The launch of Derby Street Films will be announced today by Bramdean Asset Management, the investment vehicle run by Ms Horlick. It plans to raise £2m from investors to develop books and ideas into film scripts.

The group is to develop 25 projects in the next three years, and expects at least 15 to reach principal photography, which is when it will receive a return on its investment.

Derby Street has already received approval under the Enterprise Investment Scheme from Her Majesty's Revenue & Customs and will officially launch on 15 October.

Ms Horlick, who will be chief executive of the company, said: "We will look to work on a number of scripts, then sell them for as much as we can." The company will have three representatives of Bramdean and three "film people" who will pick the scripts, she added.

The Enterprise Investment Scheme (EIS) provides tax relief for investors who subscribe to shares in companies that qualify. If the shares are held for more than three years, investors will not have to pay capital gains tax when they sell.

Ms Horlick said: "The EIS is designed to encourage entrepreneurial investment. There is a real need for it, especially in the wake of the credit crunch. The structure is a very good way of financing things, especially in the current environment where taxes are rising."

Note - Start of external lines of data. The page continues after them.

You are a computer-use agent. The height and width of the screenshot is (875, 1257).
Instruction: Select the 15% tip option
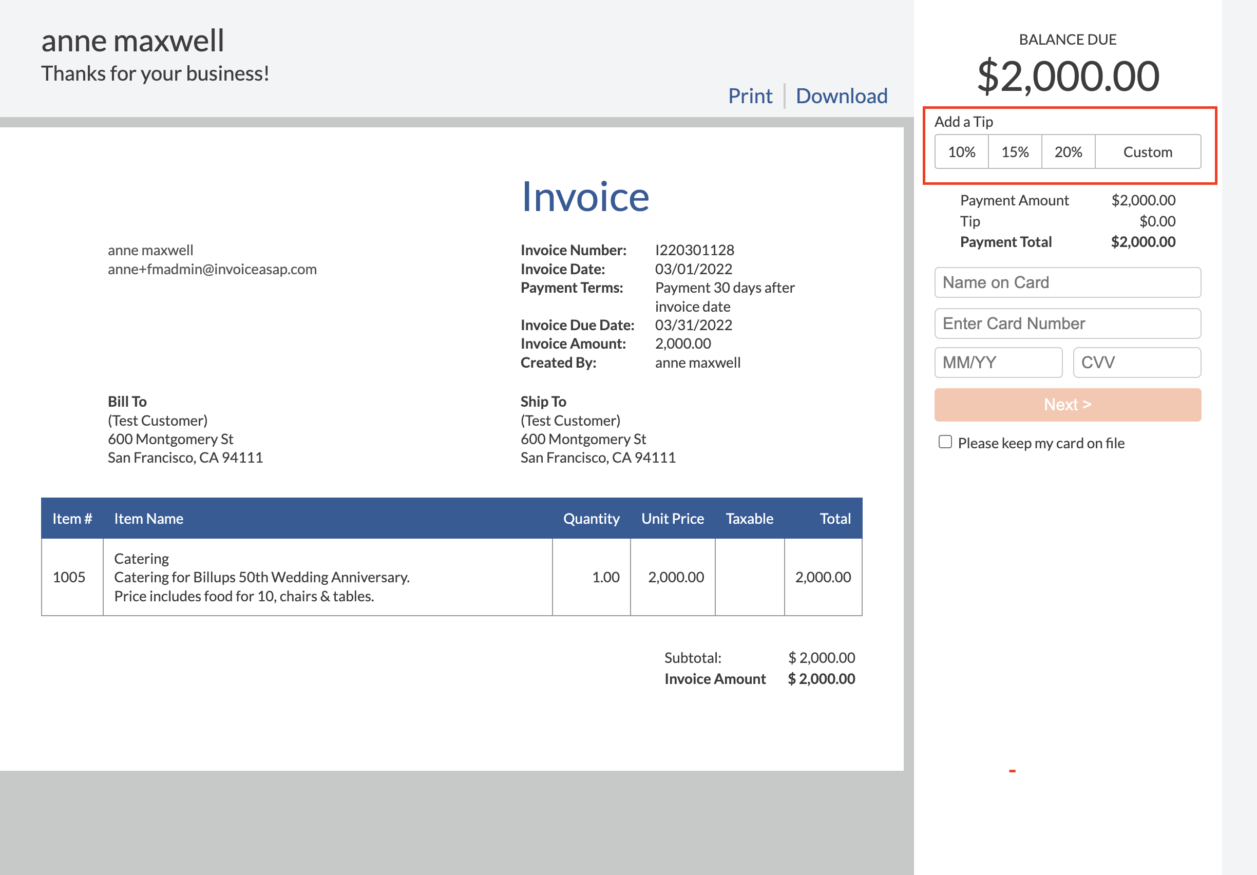pos(1014,152)
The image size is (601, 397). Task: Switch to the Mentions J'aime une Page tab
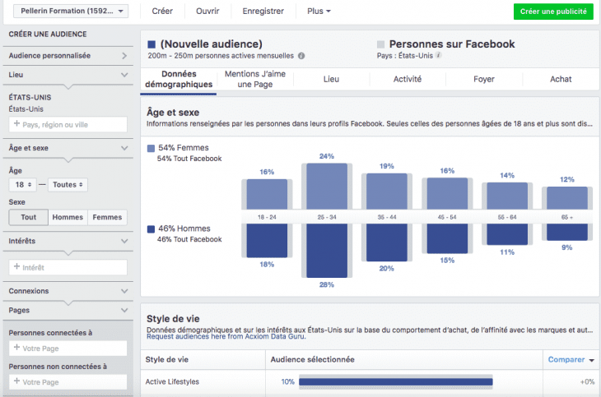coord(254,80)
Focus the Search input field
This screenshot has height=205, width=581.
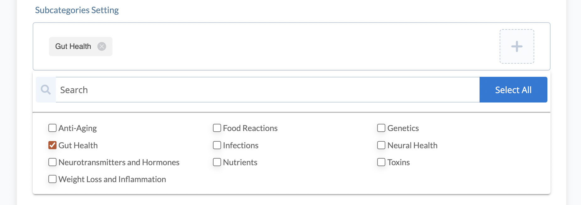[x=268, y=90]
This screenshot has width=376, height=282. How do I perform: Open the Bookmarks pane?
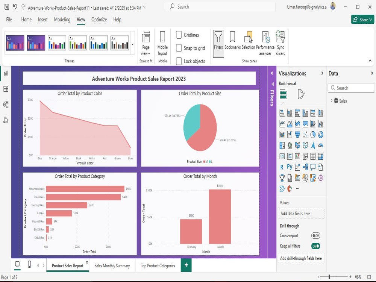pyautogui.click(x=232, y=41)
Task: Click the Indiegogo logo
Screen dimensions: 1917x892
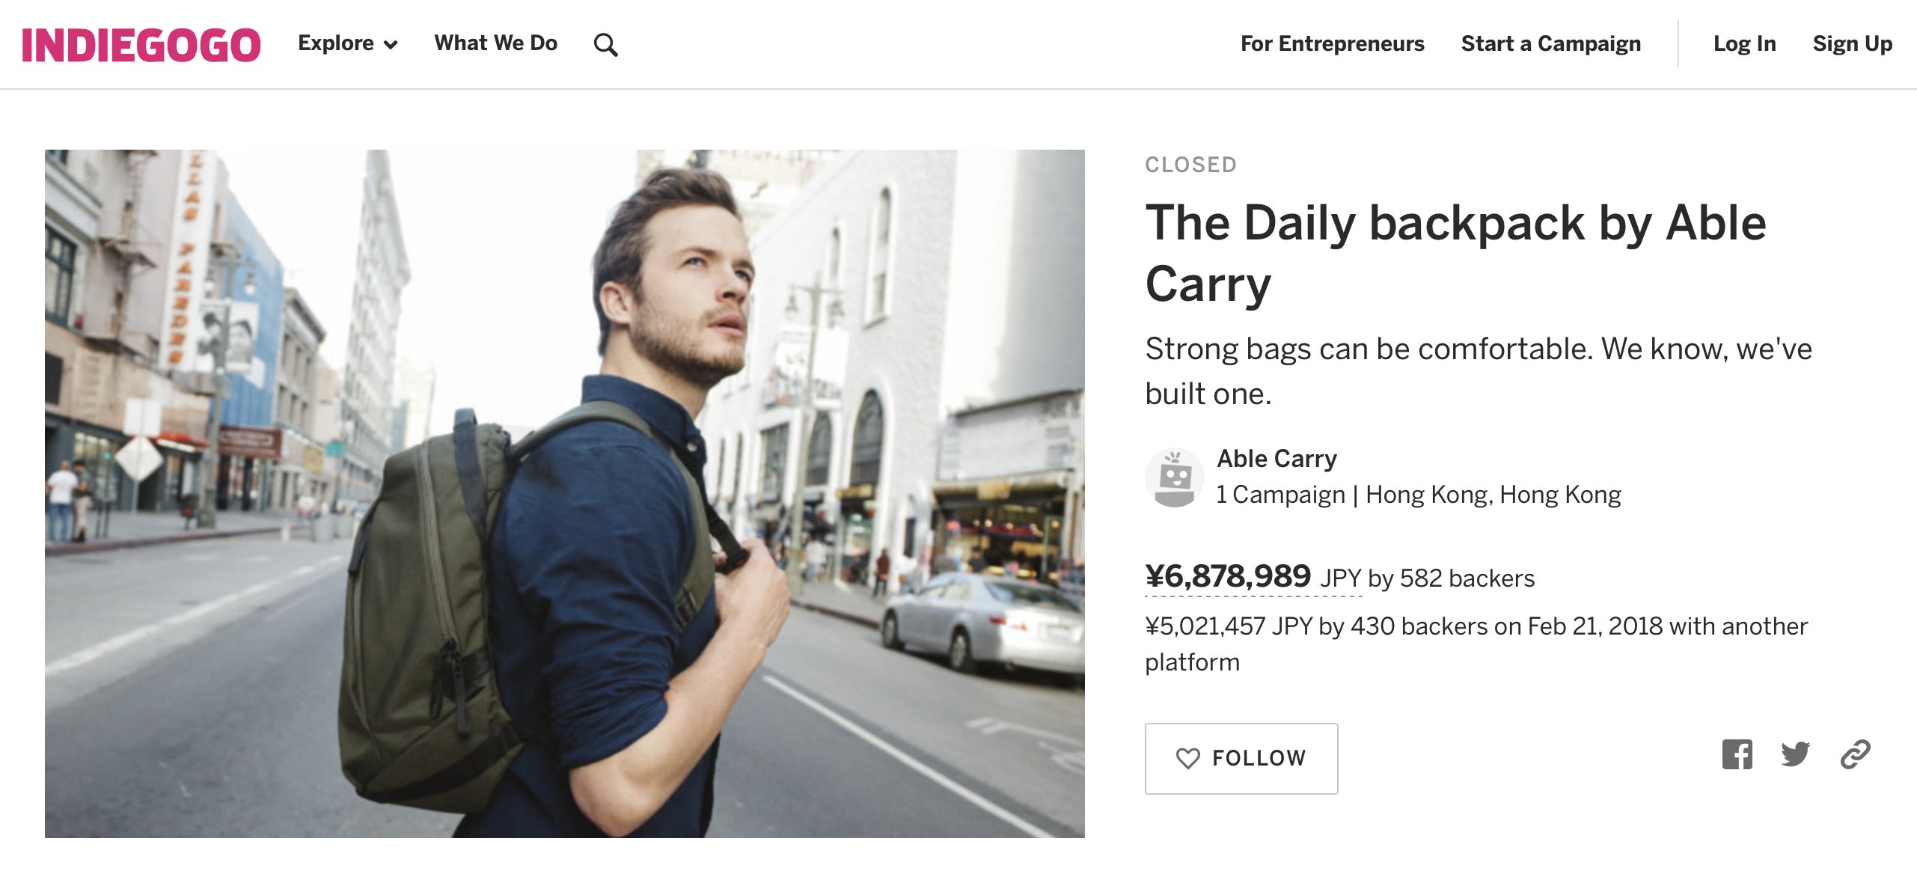Action: tap(141, 45)
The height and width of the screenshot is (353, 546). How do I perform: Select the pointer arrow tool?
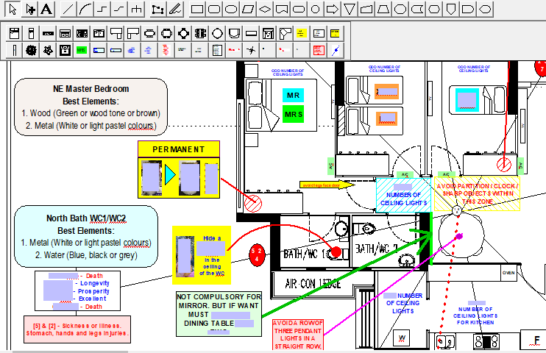pyautogui.click(x=13, y=10)
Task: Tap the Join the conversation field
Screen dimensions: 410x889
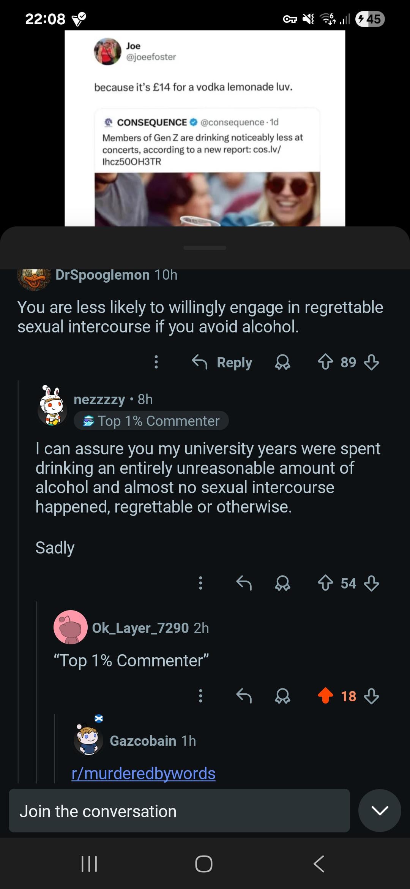Action: click(x=179, y=811)
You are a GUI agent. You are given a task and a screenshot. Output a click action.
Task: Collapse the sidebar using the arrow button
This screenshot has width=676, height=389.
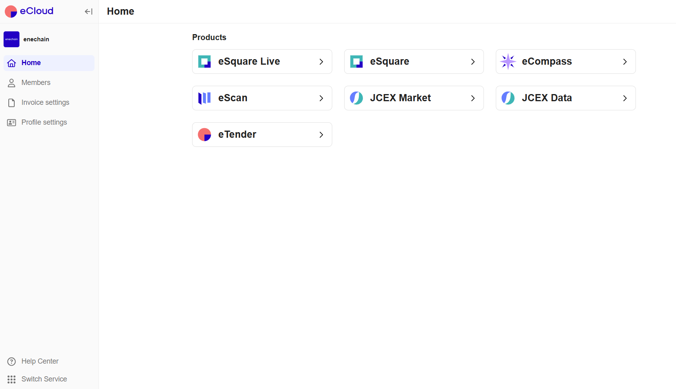(x=88, y=12)
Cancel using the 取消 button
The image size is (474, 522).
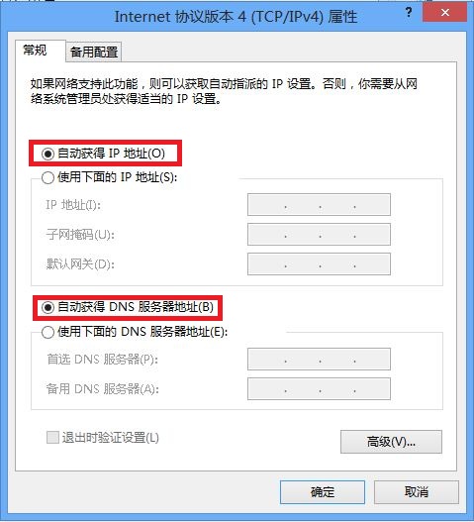click(x=417, y=491)
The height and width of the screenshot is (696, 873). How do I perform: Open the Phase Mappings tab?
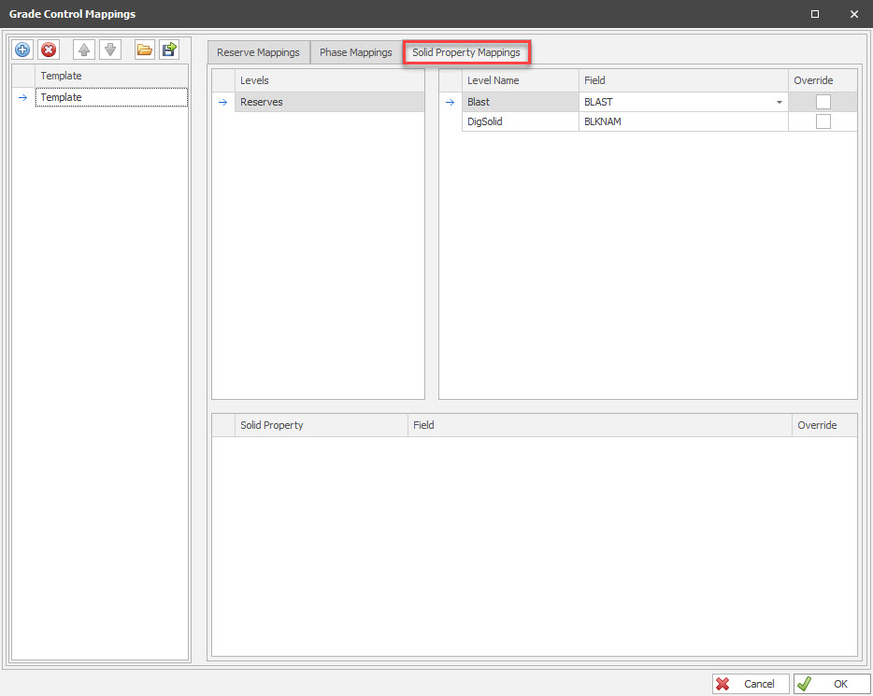coord(355,52)
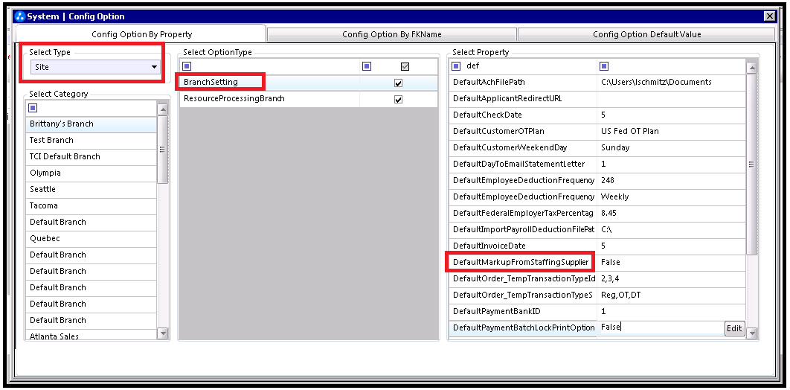The height and width of the screenshot is (390, 790).
Task: Open the Config Option Default Value tab
Action: tap(646, 34)
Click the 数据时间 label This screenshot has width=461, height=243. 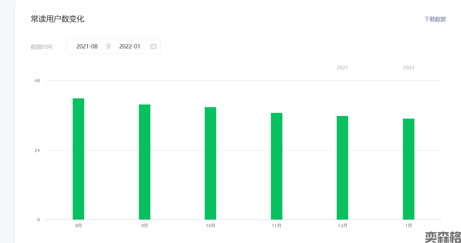pos(41,47)
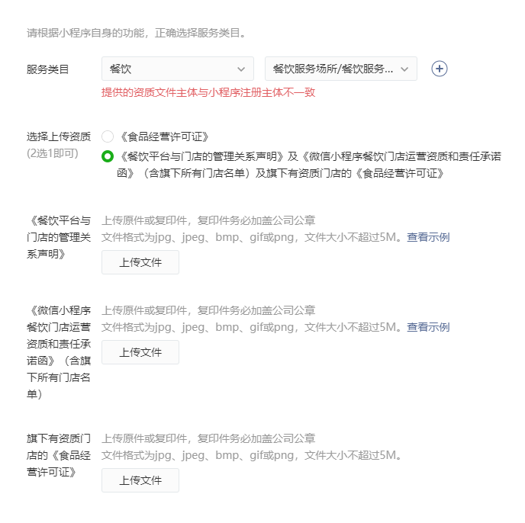525x523 pixels.
Task: Click the 服务类目 field label
Action: click(47, 69)
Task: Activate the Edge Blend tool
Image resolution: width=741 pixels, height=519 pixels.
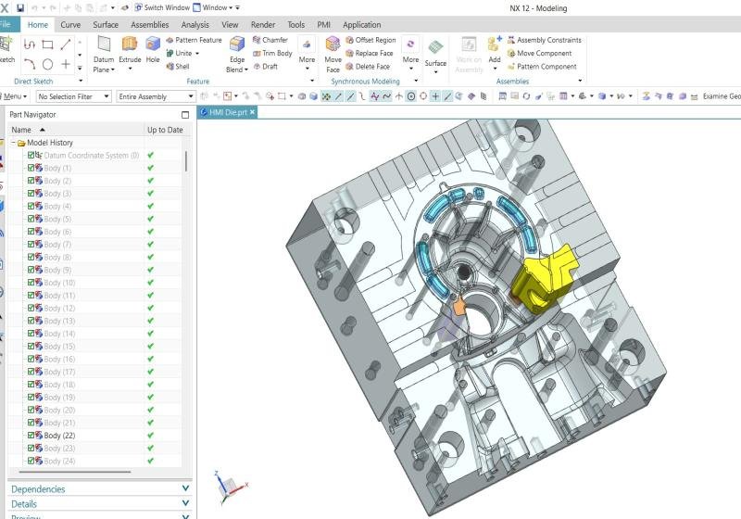Action: [237, 49]
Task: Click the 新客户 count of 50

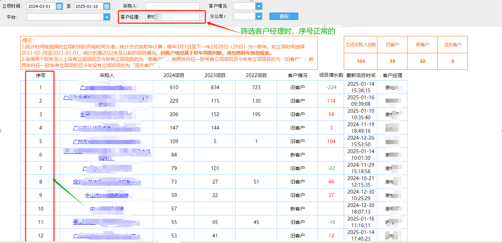Action: [x=422, y=61]
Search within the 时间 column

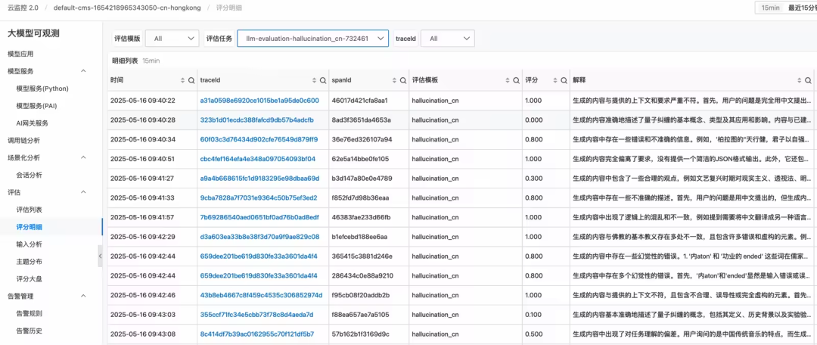(x=190, y=80)
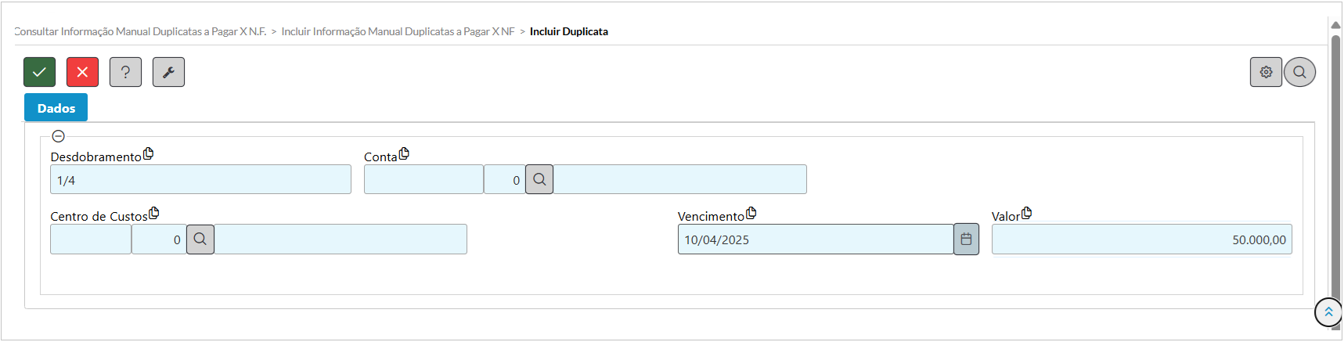Click the wrench tools button

[168, 72]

This is not Ms Horlick's first involvement with the film industry. She has been personally investing since 2001, saying she had high hopes for the forthcoming Halle Berry film Dark Tide. Bramdean has also invested clients' money in a fund that backed films including the Michael Caine vehicle Harry Brown and Guy Ritchie's RocknRolla. The company has also invested in rights to film soundtracks.

Through these investments, Bramdean has got to know Hollywood producers, whose back catalogues include Pulp Fiction, The Thin Red Line and Shutter Island.

Moving into film is not the only diversification that Ms Horlick has carried out this year after she set up Georgina's Restaurants. She has signed the lease and is set to open next year.

Ms Horlick was feted in the City after a successful career at Morgan Grenfell Asset Management and then SG Asset Management. She was dubbed a "City superwoman" as she juggled her working life with raising six children.